• **What you will do**
Reproduce, word for word, the part of the article on the Ogden shooting reward that opens with the words containing "Housley's case is" and closes with "journalist Tom Harvey.".
*** Selected extract Section Begins ***
OGDEN — New tips about the death of a man killed in a 2017 Ogden drive-by shooting have been received since the Cold Case Coalition recently offered a $5,000 reward.

"We have had tips and we are looking for more," Karra Porter, a co-founder of the Utah-based coalition, said Monday.

Brian Housley was shot in the head in the early morning hours of Nov. 27, 2017, in the 900 block of 16th Street in Ogden, police said. He died three days later.

On its website, the coalition said the group has received tips pointing to people in Ogden who know what happened to Housley, why and how it happened, and who was involved.

Porter said Housley's mother, Darcie, appealed to the coalition for help solving the case, and the group later decided to offer a reward.

"One of the things we try to do as the Cold Case Coalition is to prevent cases from going cold, and sometimes we believe there is reason to think that to intervene or offer a reward might help with the case," Porter said.

The state's cold case database mandates that police departments must post unsolved homicides after three years.

Housley's case is already in the database, about 2 1/2 years after the crime, because departments have the option to post them before the mandated three years.

Porter is a 33-year veteran attorney. The coalition's other co-founders are licensed private investigator Jason Jensen and retired Salt Lake Tribune journalist Tom Harvey.

She said the coalition follows up on tips and screens them before packaging them up for the investigating police agency.

For example, she said a woman said she knew her ex-husband killed three people, but the coalition determined the man was in prison at the time.
*** Selected extract Section Ends ***
*** Dataset content Section Begins ***
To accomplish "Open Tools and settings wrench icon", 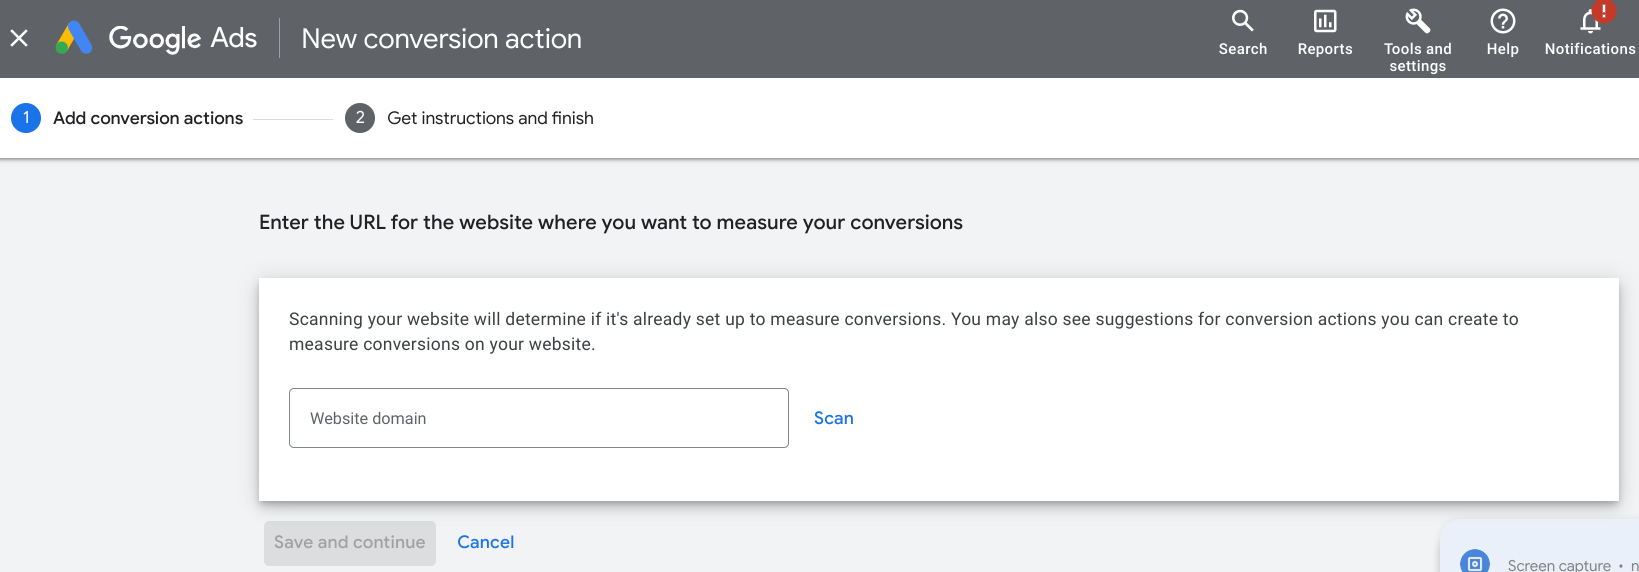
*** Dataset content Section Ends ***
• **Output for this exercise**
Housley's case is already in the database, about 2 1/2 years after the crime, because departments have the option to post them before the mandated three years.

Porter is a 33-year veteran attorney. The coalition's other co-founders are licensed private investigator Jason Jensen and retired Salt Lake Tribune journalist Tom Harvey.